Re: [PATCH v5] hugetlbfs: Get unmapped area below TASK_UNMAPPED_BASE for hugetlbfs

From: Hushijie <hushijie3@huawei.com>
To: Mike Kravetz <mike.kravetz@oracle.com>
Cc: "will@kernel.org" <will@kernel.org>,
	"akpm@linux-foundation.org" <akpm@linux-foundation.org>,
	"linux-mm@kvack.org" <linux-mm@kvack.org>,
	"linux-kernel@vger.kernel.org" <linux-kernel@vger.kernel.org>,
	Nixiaoming <nixiaoming@huawei.com>,
	"wangxu (AE)" <wangxu72@huawei.com>,
	"Wangkefeng (OS Kernel Lab)" <wangkefeng.wang@huawei.com>,
	yangerkun <yangerkun@huawei.com>,
	"Wangle (RTOS FAE)" <wangle6@huawei.com>,
	"Chengang (L)" <cg.chen@huawei.com>,
	"Chenjie (K)" <chenjie6@huawei.com>,
	"Huangjianhui (Alex)" <alex.huangjianhui@huawei.com>
Subject: Re: [PATCH v5] hugetlbfs: Get unmapped area below TASK_UNMAPPED_BASE for hugetlbfs
Date: Sat, 16 May 2020 07:47:35 +0000	[thread overview]
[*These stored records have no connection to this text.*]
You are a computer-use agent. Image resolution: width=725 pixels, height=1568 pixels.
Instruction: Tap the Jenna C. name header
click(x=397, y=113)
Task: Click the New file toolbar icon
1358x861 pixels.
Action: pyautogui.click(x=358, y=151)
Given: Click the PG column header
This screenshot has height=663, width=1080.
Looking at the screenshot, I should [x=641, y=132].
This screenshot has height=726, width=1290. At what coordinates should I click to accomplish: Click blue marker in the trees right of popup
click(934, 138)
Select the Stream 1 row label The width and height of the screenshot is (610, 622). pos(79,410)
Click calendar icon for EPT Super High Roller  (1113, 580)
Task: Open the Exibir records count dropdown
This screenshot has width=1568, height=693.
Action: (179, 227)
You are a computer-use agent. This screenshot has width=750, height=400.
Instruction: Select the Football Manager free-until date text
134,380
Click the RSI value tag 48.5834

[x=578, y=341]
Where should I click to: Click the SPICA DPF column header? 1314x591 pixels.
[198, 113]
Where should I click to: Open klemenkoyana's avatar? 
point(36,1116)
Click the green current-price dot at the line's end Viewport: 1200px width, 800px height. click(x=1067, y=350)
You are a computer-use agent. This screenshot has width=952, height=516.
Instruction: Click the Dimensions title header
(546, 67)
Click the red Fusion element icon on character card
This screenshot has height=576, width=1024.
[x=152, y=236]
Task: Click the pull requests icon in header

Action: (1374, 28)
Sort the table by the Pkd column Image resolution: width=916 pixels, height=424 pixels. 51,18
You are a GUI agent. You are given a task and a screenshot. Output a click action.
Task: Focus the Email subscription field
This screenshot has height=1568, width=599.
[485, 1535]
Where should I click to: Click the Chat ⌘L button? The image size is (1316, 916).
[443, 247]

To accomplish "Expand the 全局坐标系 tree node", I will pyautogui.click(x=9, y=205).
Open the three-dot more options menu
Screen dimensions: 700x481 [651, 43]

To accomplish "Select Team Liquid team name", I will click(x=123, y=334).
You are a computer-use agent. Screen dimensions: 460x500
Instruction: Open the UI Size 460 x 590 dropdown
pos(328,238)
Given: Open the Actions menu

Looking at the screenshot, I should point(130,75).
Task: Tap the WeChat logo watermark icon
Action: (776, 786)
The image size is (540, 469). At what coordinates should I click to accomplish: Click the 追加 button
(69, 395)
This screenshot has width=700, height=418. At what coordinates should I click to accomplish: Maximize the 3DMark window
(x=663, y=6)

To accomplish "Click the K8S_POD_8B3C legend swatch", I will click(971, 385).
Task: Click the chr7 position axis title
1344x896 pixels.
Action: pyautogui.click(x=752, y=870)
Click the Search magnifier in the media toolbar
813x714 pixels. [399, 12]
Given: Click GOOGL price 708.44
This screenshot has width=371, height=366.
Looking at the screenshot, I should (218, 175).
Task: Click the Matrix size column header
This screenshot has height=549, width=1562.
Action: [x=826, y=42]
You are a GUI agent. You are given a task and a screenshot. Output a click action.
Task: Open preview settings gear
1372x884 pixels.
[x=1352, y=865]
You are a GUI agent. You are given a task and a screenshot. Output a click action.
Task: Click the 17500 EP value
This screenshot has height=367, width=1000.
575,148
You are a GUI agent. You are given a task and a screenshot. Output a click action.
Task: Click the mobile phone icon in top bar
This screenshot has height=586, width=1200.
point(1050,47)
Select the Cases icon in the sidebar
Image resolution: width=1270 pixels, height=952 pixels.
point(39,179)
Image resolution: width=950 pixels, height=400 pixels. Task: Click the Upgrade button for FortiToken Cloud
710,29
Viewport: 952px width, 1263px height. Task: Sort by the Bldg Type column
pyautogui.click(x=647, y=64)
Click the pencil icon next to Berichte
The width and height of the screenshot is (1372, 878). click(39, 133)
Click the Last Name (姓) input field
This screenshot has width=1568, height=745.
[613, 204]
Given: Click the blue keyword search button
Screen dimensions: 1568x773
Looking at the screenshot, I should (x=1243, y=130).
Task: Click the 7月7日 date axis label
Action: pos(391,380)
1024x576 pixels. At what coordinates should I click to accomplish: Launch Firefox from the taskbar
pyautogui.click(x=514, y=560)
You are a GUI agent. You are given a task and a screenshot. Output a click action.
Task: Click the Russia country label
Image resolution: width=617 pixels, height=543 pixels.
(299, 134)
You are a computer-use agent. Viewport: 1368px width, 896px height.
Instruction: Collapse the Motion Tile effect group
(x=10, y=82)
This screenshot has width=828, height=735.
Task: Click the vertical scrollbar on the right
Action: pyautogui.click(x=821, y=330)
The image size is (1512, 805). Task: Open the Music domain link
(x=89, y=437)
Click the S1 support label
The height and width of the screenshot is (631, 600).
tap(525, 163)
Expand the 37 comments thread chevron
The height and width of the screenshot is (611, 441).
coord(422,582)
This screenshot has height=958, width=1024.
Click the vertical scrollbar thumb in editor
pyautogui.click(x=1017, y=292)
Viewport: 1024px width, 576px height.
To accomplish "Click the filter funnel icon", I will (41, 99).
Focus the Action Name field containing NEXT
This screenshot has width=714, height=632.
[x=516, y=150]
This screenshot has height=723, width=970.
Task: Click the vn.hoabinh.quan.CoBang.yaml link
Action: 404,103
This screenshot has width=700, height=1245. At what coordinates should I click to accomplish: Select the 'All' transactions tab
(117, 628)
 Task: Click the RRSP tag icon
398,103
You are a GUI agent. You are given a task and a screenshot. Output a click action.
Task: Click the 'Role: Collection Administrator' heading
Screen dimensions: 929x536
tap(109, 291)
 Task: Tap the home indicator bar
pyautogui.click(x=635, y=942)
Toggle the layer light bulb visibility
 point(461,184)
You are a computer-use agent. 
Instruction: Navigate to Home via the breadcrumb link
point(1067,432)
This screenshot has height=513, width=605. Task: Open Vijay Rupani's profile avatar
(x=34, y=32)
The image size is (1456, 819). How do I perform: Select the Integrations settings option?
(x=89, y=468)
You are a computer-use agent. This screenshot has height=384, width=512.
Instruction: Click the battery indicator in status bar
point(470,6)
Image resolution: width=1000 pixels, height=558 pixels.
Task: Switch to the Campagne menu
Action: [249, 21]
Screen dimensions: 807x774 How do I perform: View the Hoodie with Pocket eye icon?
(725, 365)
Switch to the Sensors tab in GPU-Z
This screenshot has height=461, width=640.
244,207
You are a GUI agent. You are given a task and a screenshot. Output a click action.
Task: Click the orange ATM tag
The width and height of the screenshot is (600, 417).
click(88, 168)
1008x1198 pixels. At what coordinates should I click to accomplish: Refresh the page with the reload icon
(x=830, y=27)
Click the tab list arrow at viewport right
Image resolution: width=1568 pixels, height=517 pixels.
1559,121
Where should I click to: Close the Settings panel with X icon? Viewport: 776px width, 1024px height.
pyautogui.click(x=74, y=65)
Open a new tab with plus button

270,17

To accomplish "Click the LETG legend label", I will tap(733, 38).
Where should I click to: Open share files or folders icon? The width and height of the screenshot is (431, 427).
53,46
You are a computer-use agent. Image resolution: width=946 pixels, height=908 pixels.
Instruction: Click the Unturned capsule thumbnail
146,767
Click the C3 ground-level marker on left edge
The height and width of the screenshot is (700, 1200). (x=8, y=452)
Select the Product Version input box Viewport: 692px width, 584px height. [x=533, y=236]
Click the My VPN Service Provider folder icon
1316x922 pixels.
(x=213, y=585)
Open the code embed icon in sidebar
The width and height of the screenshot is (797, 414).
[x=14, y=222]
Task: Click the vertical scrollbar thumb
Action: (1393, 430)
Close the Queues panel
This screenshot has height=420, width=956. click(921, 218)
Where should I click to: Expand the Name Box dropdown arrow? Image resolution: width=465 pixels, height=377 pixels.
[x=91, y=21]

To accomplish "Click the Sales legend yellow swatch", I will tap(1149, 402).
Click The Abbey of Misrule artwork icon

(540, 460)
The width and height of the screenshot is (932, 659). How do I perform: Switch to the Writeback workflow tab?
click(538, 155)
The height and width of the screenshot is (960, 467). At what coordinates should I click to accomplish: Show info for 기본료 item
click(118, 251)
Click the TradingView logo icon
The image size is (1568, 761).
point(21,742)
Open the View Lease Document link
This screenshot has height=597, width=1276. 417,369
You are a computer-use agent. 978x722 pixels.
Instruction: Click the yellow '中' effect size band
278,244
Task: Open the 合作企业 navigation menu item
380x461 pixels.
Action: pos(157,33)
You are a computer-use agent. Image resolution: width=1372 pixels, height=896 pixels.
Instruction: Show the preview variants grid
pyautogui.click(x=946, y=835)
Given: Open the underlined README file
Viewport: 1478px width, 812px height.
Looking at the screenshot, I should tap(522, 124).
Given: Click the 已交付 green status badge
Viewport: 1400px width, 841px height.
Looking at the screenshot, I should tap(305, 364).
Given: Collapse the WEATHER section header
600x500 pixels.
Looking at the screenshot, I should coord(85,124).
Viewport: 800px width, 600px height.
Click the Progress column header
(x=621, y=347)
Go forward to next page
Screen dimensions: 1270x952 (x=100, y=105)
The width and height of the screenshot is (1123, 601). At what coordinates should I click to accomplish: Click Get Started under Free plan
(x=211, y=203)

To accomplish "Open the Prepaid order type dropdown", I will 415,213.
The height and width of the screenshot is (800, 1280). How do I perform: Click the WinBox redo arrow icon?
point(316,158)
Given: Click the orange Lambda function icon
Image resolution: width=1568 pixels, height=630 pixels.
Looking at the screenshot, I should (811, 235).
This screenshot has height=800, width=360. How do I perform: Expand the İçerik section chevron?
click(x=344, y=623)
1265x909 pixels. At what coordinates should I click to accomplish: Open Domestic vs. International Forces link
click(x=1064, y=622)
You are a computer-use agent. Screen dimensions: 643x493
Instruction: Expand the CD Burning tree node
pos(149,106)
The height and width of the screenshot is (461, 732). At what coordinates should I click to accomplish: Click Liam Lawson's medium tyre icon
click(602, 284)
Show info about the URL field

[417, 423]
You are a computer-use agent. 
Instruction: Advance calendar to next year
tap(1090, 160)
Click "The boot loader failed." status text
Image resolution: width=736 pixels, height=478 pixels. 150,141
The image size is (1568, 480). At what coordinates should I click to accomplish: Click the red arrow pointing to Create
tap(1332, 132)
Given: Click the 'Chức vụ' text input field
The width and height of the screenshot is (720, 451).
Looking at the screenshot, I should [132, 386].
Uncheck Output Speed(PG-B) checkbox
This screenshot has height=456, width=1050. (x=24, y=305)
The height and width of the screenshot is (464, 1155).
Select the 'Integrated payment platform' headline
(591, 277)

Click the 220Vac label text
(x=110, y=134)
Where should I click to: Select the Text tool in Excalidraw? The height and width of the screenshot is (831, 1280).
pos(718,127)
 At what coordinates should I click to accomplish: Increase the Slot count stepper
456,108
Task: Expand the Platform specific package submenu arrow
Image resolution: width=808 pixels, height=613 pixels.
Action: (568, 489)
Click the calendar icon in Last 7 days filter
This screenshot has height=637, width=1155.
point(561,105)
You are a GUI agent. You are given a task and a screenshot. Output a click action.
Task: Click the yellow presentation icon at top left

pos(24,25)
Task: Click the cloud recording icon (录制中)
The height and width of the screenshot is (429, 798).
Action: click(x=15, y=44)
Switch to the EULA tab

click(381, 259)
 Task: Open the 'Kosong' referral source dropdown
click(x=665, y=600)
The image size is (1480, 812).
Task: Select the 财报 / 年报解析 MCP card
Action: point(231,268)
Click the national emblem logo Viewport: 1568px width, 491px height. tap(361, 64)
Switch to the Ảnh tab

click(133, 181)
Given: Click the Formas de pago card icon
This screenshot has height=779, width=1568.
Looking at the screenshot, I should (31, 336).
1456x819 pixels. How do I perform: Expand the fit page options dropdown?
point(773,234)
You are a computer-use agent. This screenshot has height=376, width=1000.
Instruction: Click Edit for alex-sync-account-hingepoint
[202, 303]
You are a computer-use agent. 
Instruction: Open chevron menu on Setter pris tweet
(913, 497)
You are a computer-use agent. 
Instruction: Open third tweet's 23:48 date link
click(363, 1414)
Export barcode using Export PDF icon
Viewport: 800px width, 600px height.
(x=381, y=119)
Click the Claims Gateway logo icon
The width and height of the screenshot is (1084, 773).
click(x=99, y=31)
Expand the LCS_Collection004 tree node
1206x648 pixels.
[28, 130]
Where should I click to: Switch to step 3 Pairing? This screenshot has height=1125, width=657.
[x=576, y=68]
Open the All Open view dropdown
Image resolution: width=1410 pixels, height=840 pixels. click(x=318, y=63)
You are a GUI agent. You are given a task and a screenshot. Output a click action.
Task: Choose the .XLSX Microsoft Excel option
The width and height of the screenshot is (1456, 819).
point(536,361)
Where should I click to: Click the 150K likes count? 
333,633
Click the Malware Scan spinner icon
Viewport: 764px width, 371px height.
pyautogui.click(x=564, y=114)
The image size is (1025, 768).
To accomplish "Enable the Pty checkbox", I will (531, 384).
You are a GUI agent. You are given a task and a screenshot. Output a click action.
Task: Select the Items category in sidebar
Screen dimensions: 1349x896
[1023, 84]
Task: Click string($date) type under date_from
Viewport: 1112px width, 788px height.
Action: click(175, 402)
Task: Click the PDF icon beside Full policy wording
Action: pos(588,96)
Message-ID: <87d618c778584d2386c0f0c81be6319b@huawei.com> (raw)

>On 5/14/20 7:31 AM, Shijie Hu wrote:
>> Here is a final patch to solve that hugetlb_get_unmapped_area() can't
>> get unmapped area below mmap base for huge pages based on a few previous
>> discussions and patches from me.
>> 
>> I'm so sorry. When sending v2 and v3 patches, I forget to cc:
>> linux-mm@kvack.org and linux-kernel@vger.kernel.org. No records of these
>> two patches found on the https://lkml.org/lkml/.
>> 
>> Patch V1: https://lkml.org/lkml/2020/4/27/440
>> Patch V4: https://lkml.org/lkml/2020/5/13/980
>> 
>> Changes in V2:
>> * Follow Mike's suggestions, move hugetlb_get_unmapped_area() routines
>> from "fs/hugetlbfs/inode.c" to "arch/arm64/mm/hugetlbpage.c", without
>> changing core code.
>> * Add mmap_is_legacy() function, and only fall back to the bottom-up
>> function on no-legacy mode.
>> 
>> Changes in V3:
>> * Add *bottomup() and *topdown() two function, and check if
>> mm->get_unmapped_area is equal to arch_get_unmapped_area() instead of
>> checking mmap_is_legacy() to determine which function should be used.
>> 
>> Changes in V4:
>> * Follow the suggestions of Will and Mike, move back this patch to core
>> code.
>> 
>> Changes in V5:
>> * Fix kbuild test error.
>> 
>> ------
>> 
>> In a 32-bit program, running on arm64 architecture. When the address
>> space below mmap base is completely exhausted, shmat() for huge pages
>> will return ENOMEM, but shmat() for normal pages can still success on
>> no-legacy mode. This seems not fair.
>> 
>> For normal pages, get_unmapped_area() calling flows are:
>>     => mm->get_unmapped_area()
>> 	if on legacy mode,
>> 	    => arch_get_unmapped_area()
>> 			=> vm_unmapped_area()
>> 	if on no-legacy mode,
>> 	    => arch_get_unmapped_area_topdown()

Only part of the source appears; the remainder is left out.